Sobre la enseñanza, tan solo recordar que en Finlandia, el ejemplo tópico de sistema escolar equitativo y de calidad, la enseñanza privada es casi inexistente, porque estudia en la pública más de un 95% de los escolares.
Se suele destacar que las alternativas públicas -que deben de ser mantenidas con impuestos, claro- son solidarias y no dejan a nadie al margen. Nos parece insoportable que alguien no pueda estudiar por falta de medios o dejarlo morir porque no pueda hacer frente a los tratamientos que requiere la enfermedad que padece. Esa vertiente igualitaria y solidara es cierta, sin duda. Pero no se pone tan a menudo el acento en que las alternativas públicas resultan, a la larga, mucho más eficientes. Y es que, desde los tiempos de las cavernas, la cooperación ha sido muchísimo más útil para el progreso de la humanidad que el sálvese quien pueda.

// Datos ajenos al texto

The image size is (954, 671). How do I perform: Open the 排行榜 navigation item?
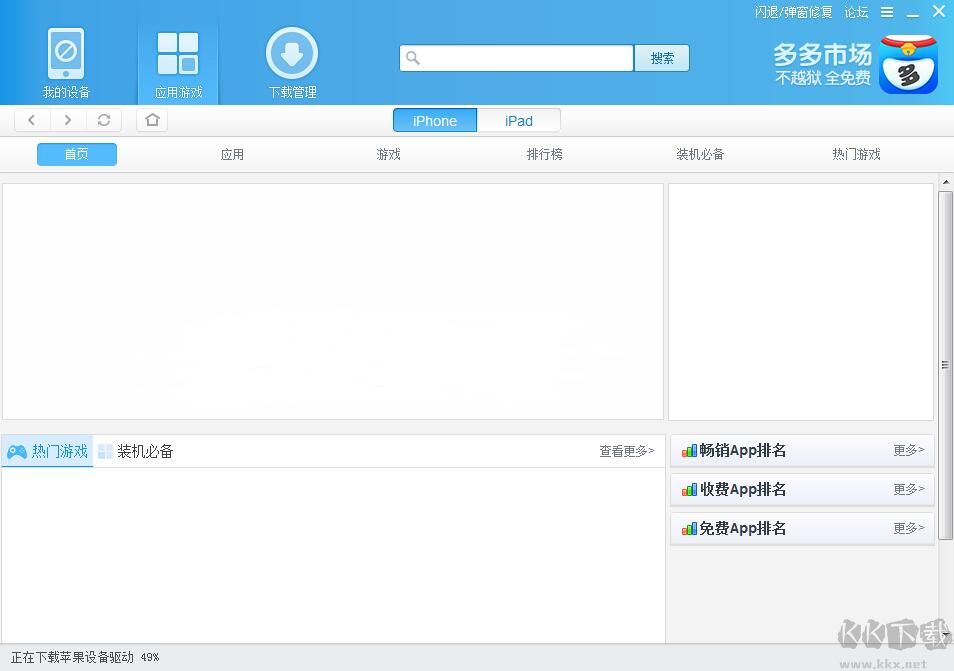544,154
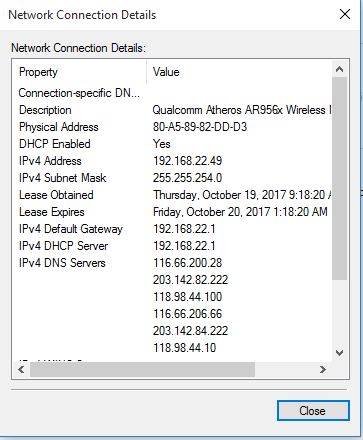The height and width of the screenshot is (440, 363).
Task: Click the horizontal scrollbar left arrow
Action: pyautogui.click(x=21, y=369)
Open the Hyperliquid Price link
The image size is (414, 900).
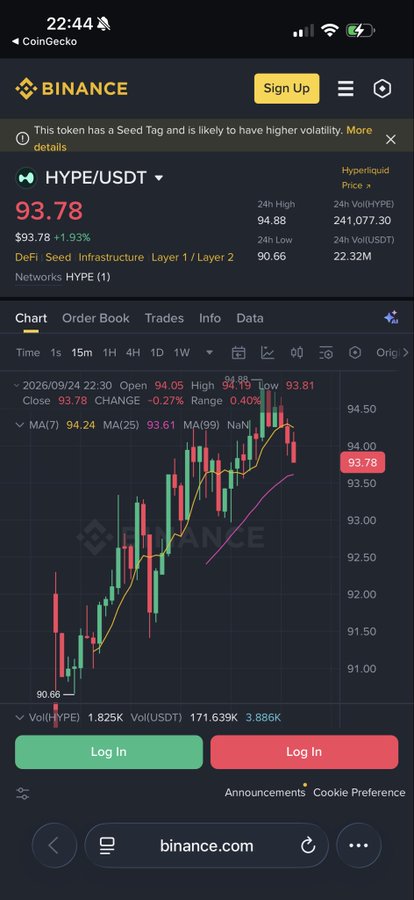[365, 177]
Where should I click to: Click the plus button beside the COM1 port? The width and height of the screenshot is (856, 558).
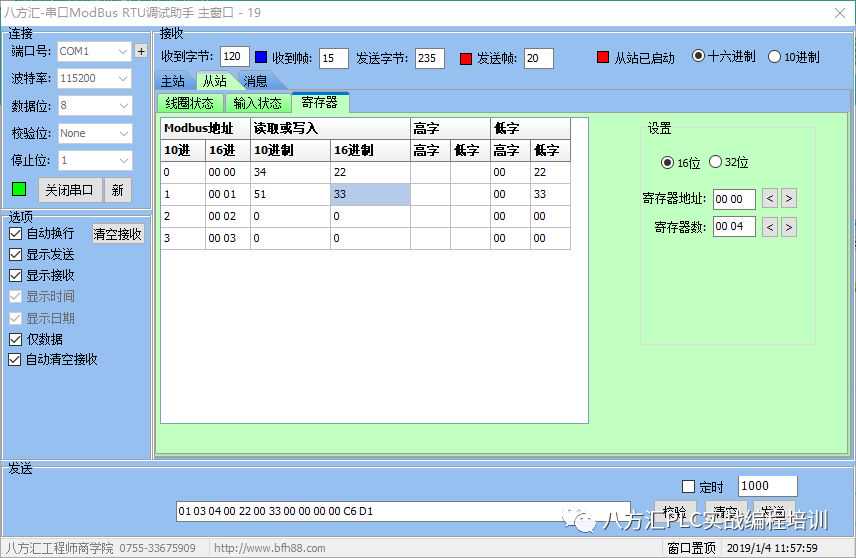[141, 51]
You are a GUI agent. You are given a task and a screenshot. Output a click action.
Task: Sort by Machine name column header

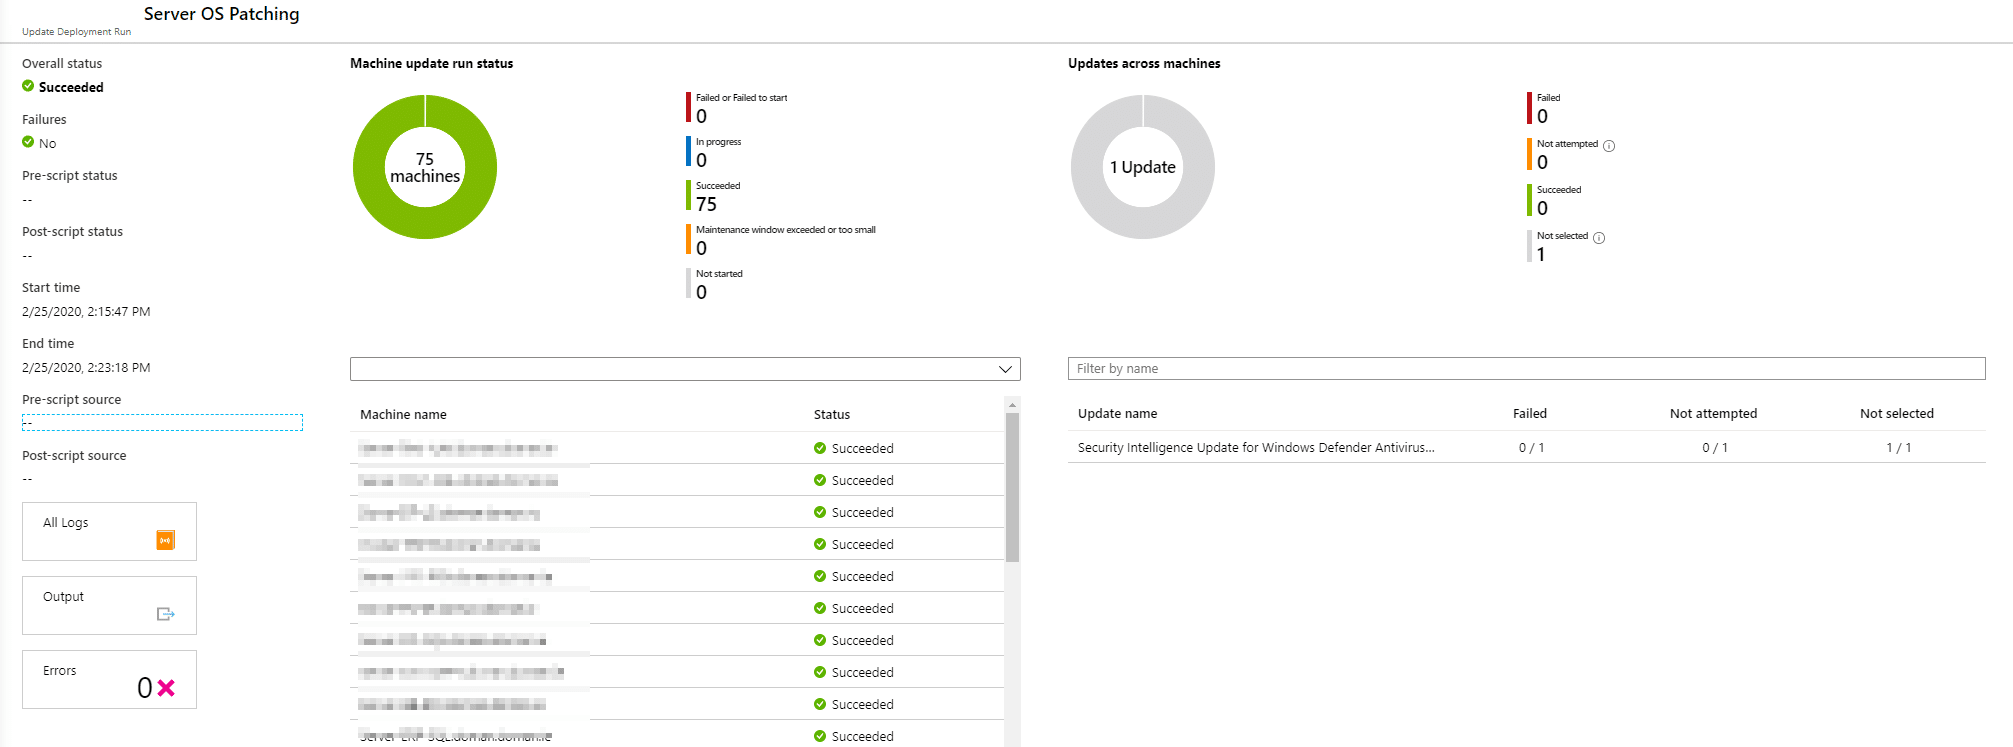(403, 414)
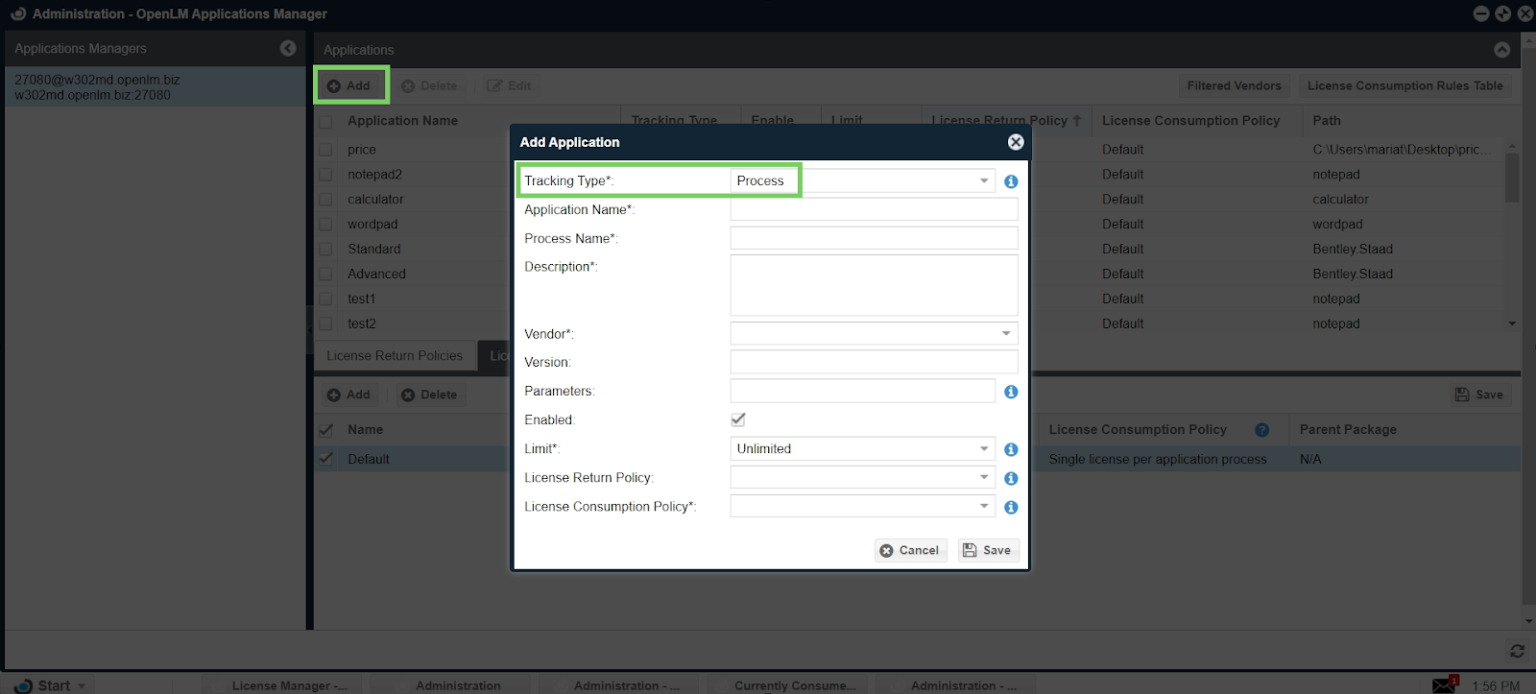Click inside the Application Name input field
The image size is (1536, 694).
point(872,209)
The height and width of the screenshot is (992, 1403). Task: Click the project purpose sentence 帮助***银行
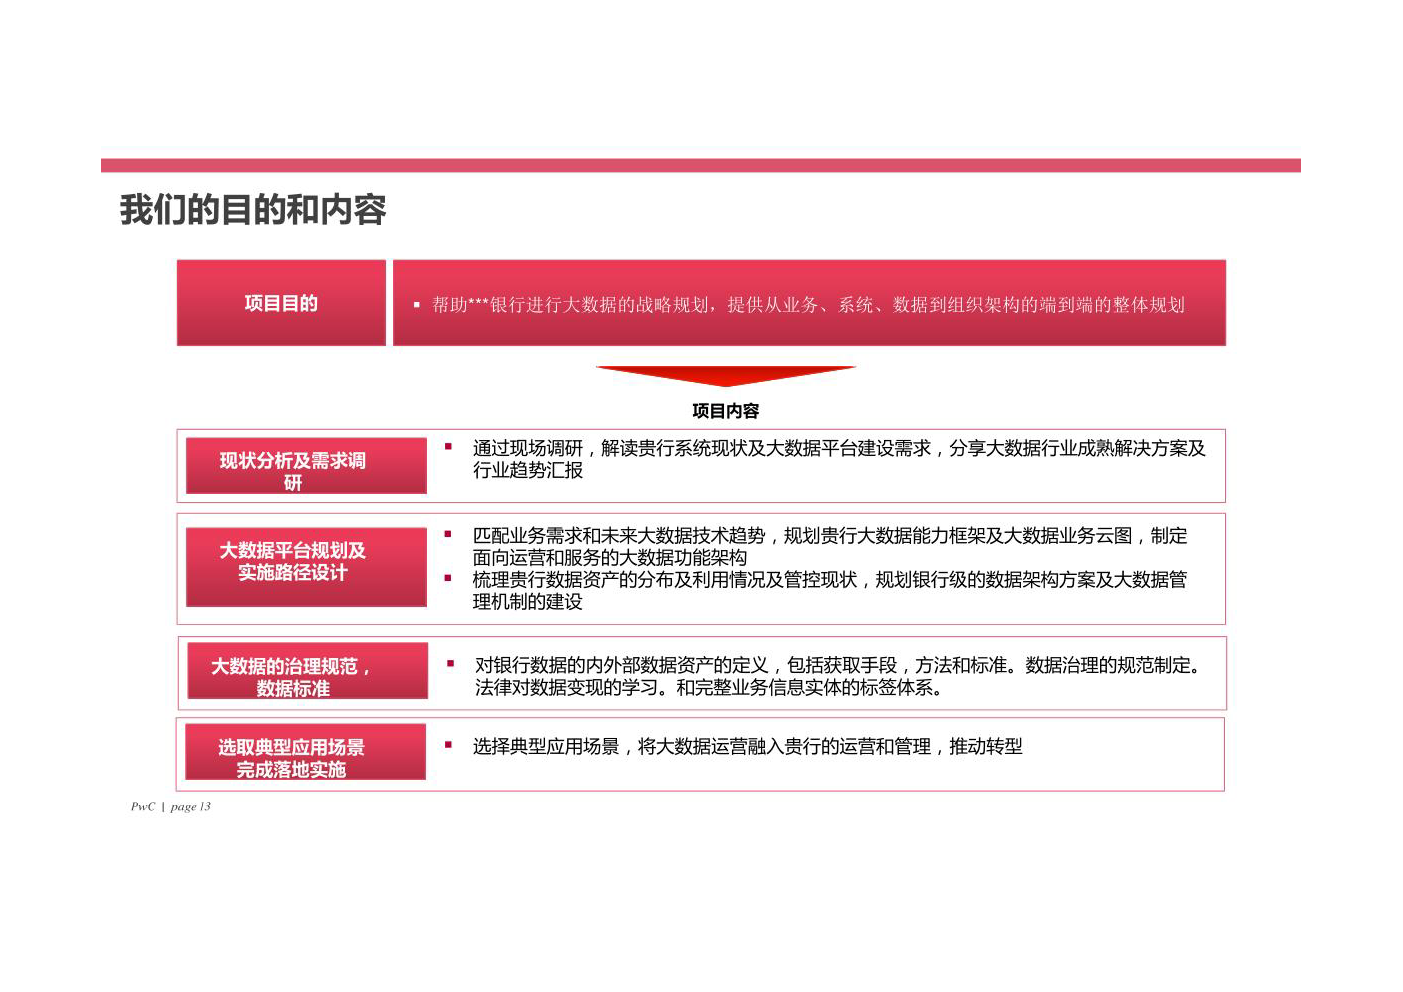(x=808, y=305)
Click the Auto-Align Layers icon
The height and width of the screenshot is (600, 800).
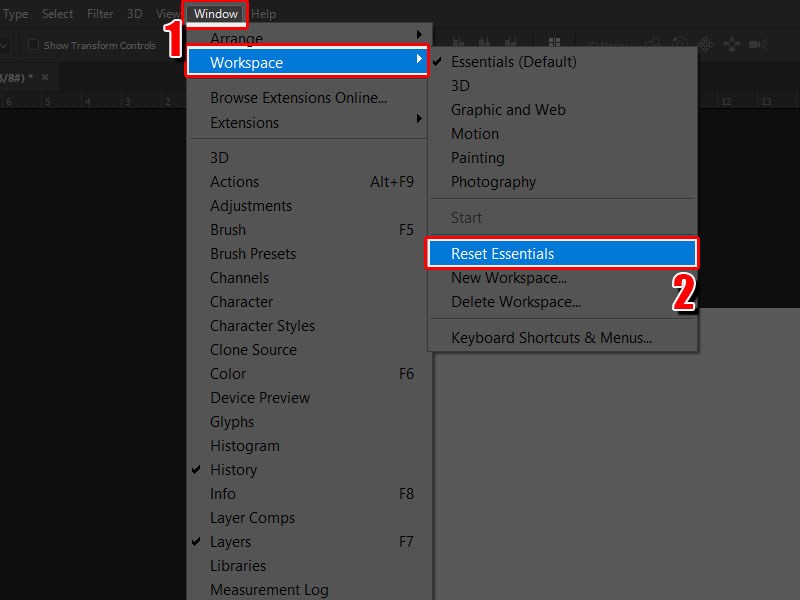click(x=553, y=44)
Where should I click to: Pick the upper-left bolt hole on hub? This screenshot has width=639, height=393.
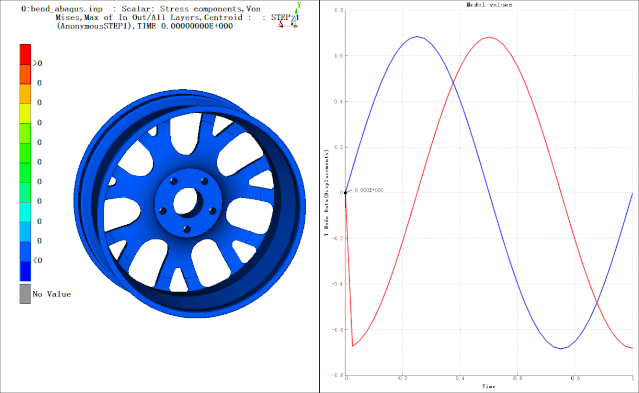174,181
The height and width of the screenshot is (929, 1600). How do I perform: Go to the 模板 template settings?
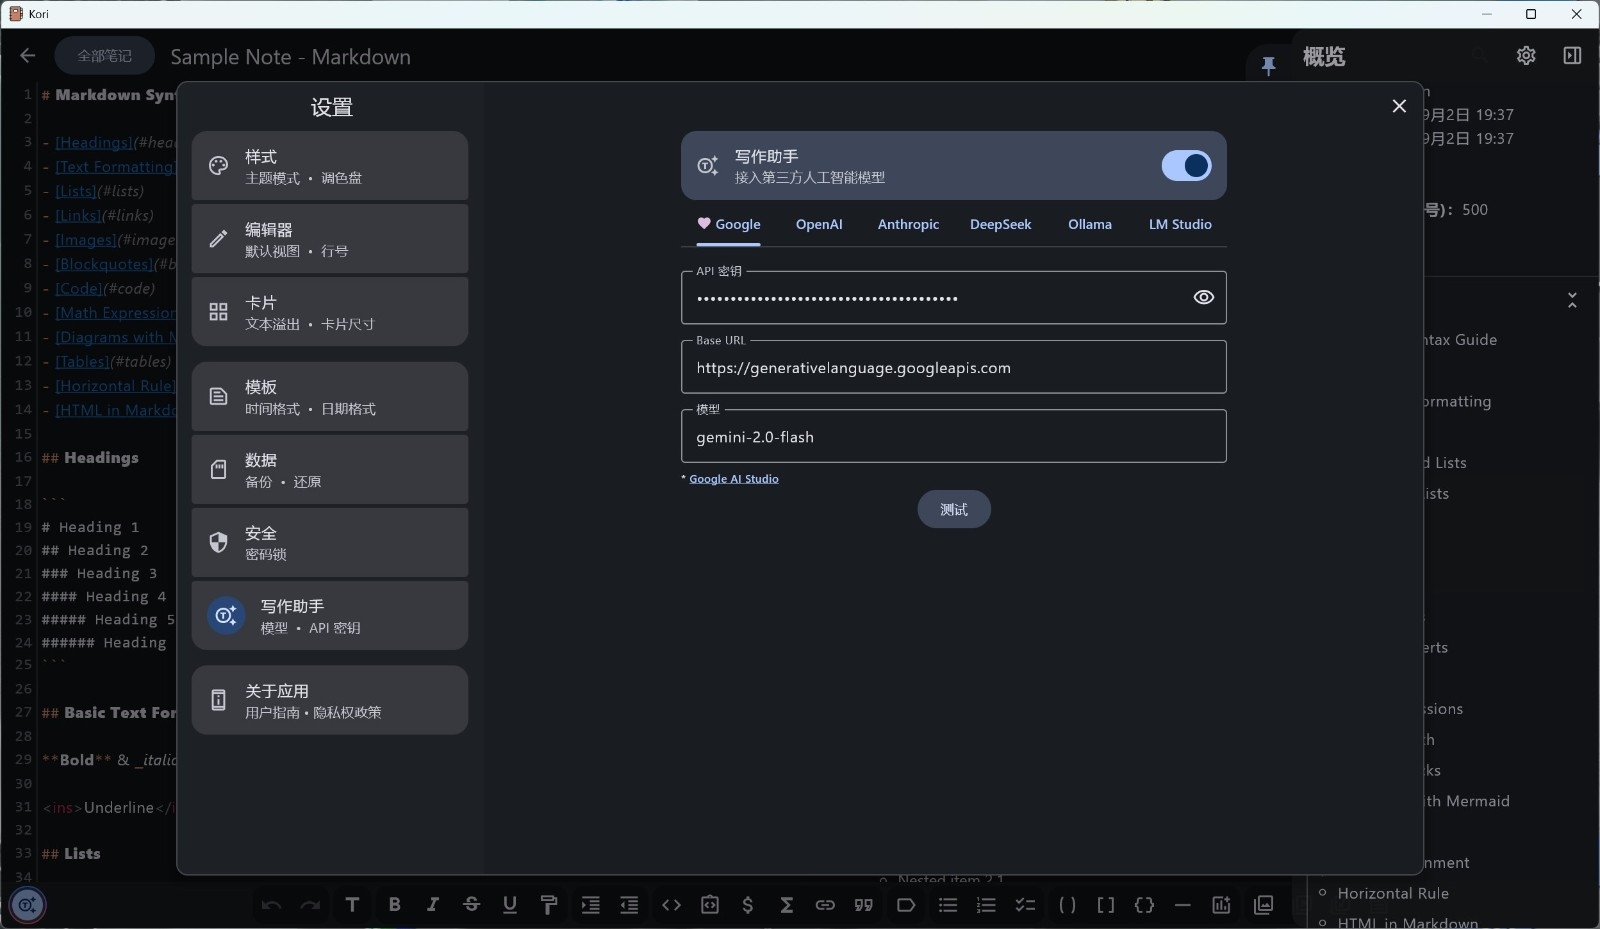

En el cuento infantil del Doctor Aspirina la narración terminaba con todo el pueblo, harto de su incompetencia, persiguiéndolo a gorrazos, mientras él huía a la carrera recitando su eterna letanía: ¡aspirinas, aspirinas…! Un final que despertaba el jolgorio de la chavalería. Eran tiempos en que hasta los tiernos infantes sabían distinguir los símbolos y la ficción de la crudeza de una agresión física real.
Mucho me temo que, por el contrario, Feijóo siga repitiendo su receta única sin inmutarse. Amplios sectores de la población la han hecho suya: a mí que me dejen el dinerito en el bolsillo, todo lo demás son monsergas. Las consecuencias de esa política… o no las ven, o no las quieren ver, o piensan que ellos, al final, quedarán del lado de arriba cuando caiga la tostada.
Debemos de estar haciendo algo muy mal para que estas corrientes ideológicas estén alcanzando tanto éxito.